By default, using the official image, there is no recovery, except for partial or complete re-write of the initial image.

> 3) What are the ways of crashing a A20-Olinuxino- Micro Linux NAND image and how to avoid it?

Preventing sudden shut downs is the easiest and fastest way to avoid file system corruption. The best way to do it is to attach a small Li-Po battery to each board, this way even if the main power supply gets disconnected the board would still be operational. In this case there would be NO sudden power downs. To make the things even better, if you expect the main power supply to be absent for long time, you can use software means (available in the official image) to detect both the event of main power loss and the charge of the battery and if the battery is about to drain completely you can perform a software shutdown. A20-OLinuXino-MICRO boards come with built-in advanced Li-Po charger circuit and connector. Using a battery is highly recommended at all times. You can use these batteries as a reference to what to look for:

https://www.olimex.com/Products/Power/BATTERY-LIPO1400mAh/
https://www.olimex.com/Products/Power/BATTERY-LIPO4400mAh/

Another idea is to test whether the problem persists with the eMMC version of the board (A20-OLinuXino-MICRO-e4GB). Some people report that the eMMC flash memories tend to corrupt harder, compared to NAND flash memories.

Of course, there are software workarounds that might minimize the chance of such corruption – using another type of file system,  using read-only file systems for the important parts; reducing amount of disk writes; setting up frequent back ups – these are some of the software options to explore and consider.

> 5) How do I ascertain that the Olimex board is working 100% correctly, pointers on which tests to be run will help?

I will give you instructions on how you can test the hardware at your side.

Login as root and password olimex and run a stress test with tools like "stress" and "memtester" – both installed by default. I use the following two commands to stress the processor and the RAM (you can copy paste them):

memtester 200 &
stress --cpu 2 --io 2 &

Then monitor the activity of the processor and the RAM with command "top –d1". Leave the stress tests run for some time and inspect if the board under test hangs. You can stop processes running with & with command "fg" and CTRL+C.

Best regards,
Lub/OLIMEX
Technical support and documentation manager at Olimex

bpir1

Dear Sir,

Thank you for your reply.

1. As per your reply, I have used "memtester 200 &" command to check RAM Stress for A20-OlinuXino-Micro-n8GB hardware.
Below are the testing results for Memtester command.

RAM Stress Test for A20-OlinuxIno-Micro-n8GB board has always failed.

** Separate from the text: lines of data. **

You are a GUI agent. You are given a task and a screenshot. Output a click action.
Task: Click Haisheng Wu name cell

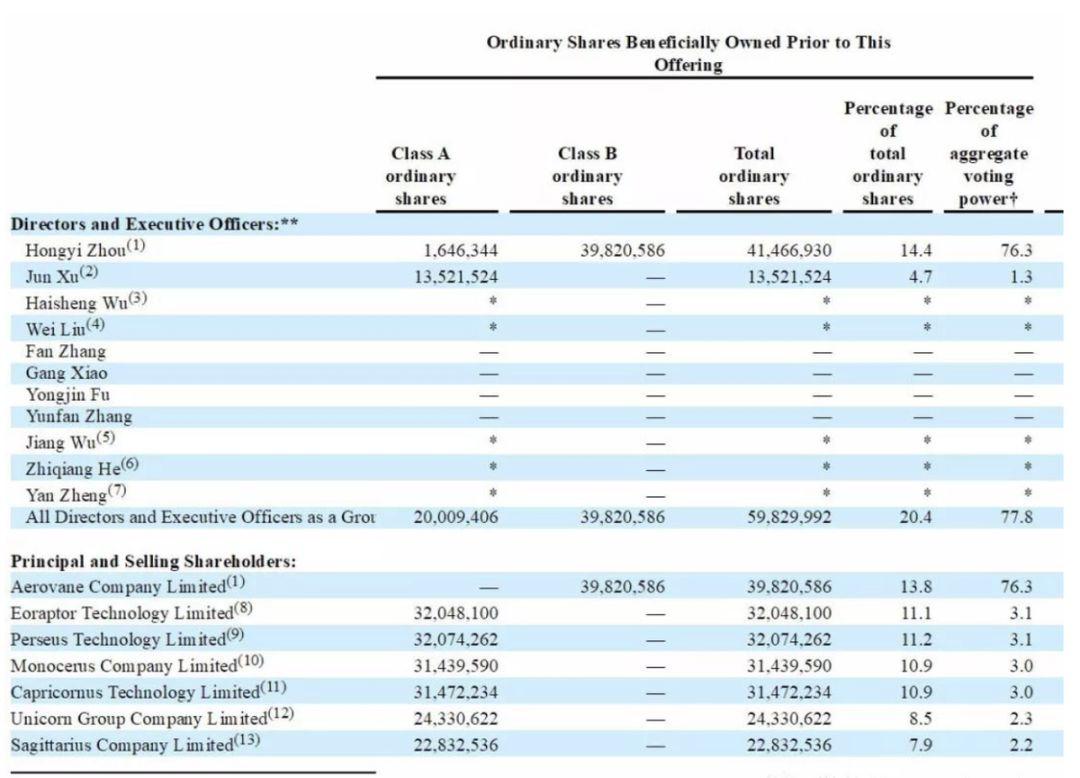(86, 302)
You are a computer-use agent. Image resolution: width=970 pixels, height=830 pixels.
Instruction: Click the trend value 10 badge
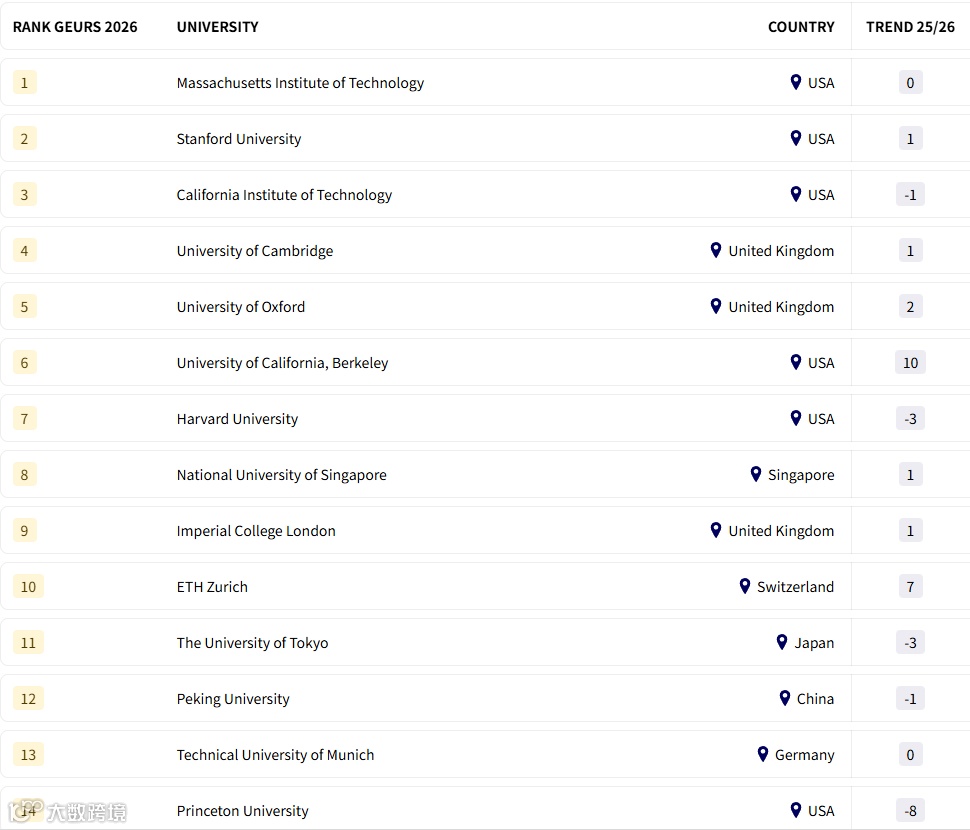pos(910,363)
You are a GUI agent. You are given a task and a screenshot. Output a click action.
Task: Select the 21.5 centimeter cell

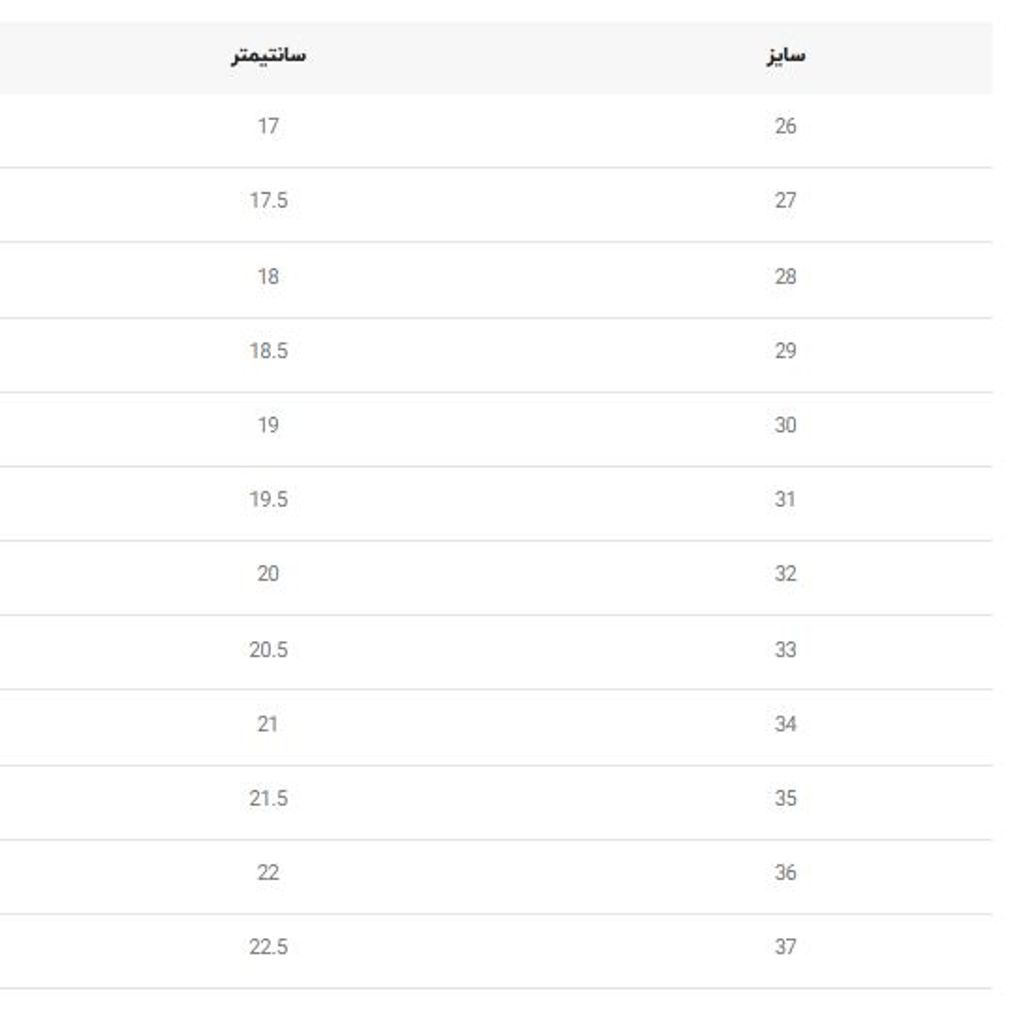[x=268, y=798]
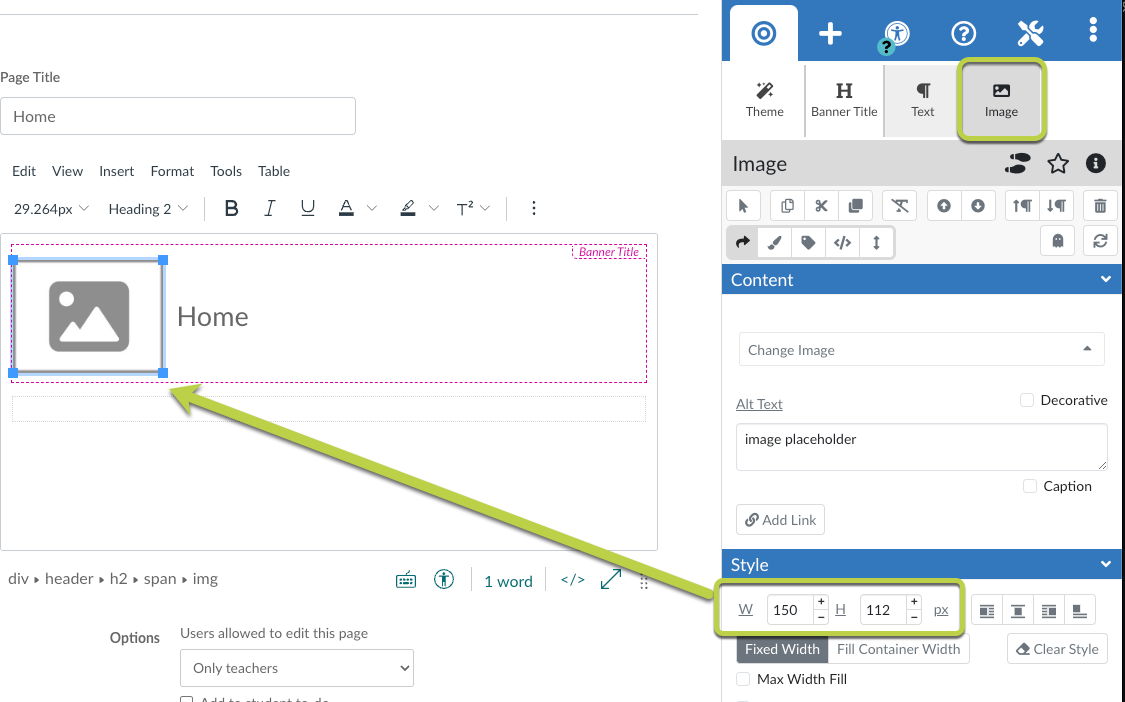Click the star favorite icon

[x=1058, y=164]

I have used latest Official Linux https://www.olimex.com/wiki/images/f/fc/A20_OLinuxino_Micro_debian_Jessie_34_103_2G_NAND_release_15.torrent
image only. Also While performing memtester, nothing was installed other than above mentioned Linux OS in A20-Olinuxino-micro-n8GB.

Since RAM Stress Test has failed, we have not checked CPU Stress Test. We desire the board to be stable.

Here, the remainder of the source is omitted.